Le tribunal d'Istanbul a par ailleurs acquitté le même jour le frère d'Ahmet Altan, le romancier Mehmet Altan. Il avait été remis en liberté l'an dernier après avoir été également condamné à la prison à vie en lien avec la tentative de putsch, et la Cour de cassation avait demandé à ce qu'il soit innocenté. Agé de 66 ans, Mehmet Altan est l'auteur de plusieurs ouvrages sur la politique. Il avait été arrêté en septembre 2016 avec son frère Ahmet.
Des accusations "grotesques"
Ahmet Altan et Nazli Ilicak avaient été condamnés en 2018 à la prison à perpétuité pour participation au putsch, mais cette décision avait été cassée en juillet 2019. La cour avait estimé qu'ils n'auraient pas dû être jugés pour tentative de putsch, mais pour avoir aidé un "groupe terroriste", chef d'accusation passible d'une peine inférieure.
Au terme du nouveau procès qui s'est conclu lundi, les deux intellectuels ont ainsi été reconnus coupables d'avoir aidé une "organisation terroriste", expression désignant le mouvement d'un prédicateur islamique, Fethullah Gülen, qu'Ankara accuse d'avoir ourdi la tentative de coup d'Etat.

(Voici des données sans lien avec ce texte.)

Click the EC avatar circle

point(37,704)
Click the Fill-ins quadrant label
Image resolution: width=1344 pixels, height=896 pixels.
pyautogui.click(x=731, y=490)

Les deux écrivains étaient notamment accusés d'avoir envoyé des "messages subliminaux" lors d'une émission retransmise en direct sur une chaîne pro-Gülen à la veille du putsch manqué, un élément qui a ensuite disparu de l'acte d'accusation. Ahmet Altan et Nazli Ilicak, des intellectuels respectés en Turquie, ont toujours nié toute implication dans la tentative de coup d'Etat, rejetant des accusations "grotesques".
Pour les ONG, l'affaire Altan-Ilicak est emblématique de la détérioration des droits humains en Turquie après le putsch manqué en juillet 2016 contre le président Recep Tayyip Erdogan, qui a lancé des purges massives ayant frappé de plein fouet médias et milieux intellectuels.
"Pas une seule preuve"
A peine relâché, Ahmet Altan s'est attablé sous les néons déversant une lumière blafarde de la cafétaria de la station-service pour se lancer dans une conversation à bâtons rompus avec ses proches venus l'accueillir, en sirotant un thé brûlant, selon un photographe de l'AFP.
"Depuis le début, il n'y a rien. Il n'y a pas une seule preuve. Comment un tel crime serait possible et pourquoi voudrait-on que je commette une telle chose ?", a-t-il déclaré aux journalistes présents. Il a toutefois estimé que les années passées en prison n'avaient "pas été perdues. J'ai travaillé en prison, j'ai écrit des livres", a-t-il dit.
La Turquie, où plusieurs médias ont été fermés et journalistes arrêtés depuis 2016, figure à la 157e place sur 180 au classement 2019 de la liberté de la presse de l'ONG Reporters sans frontières.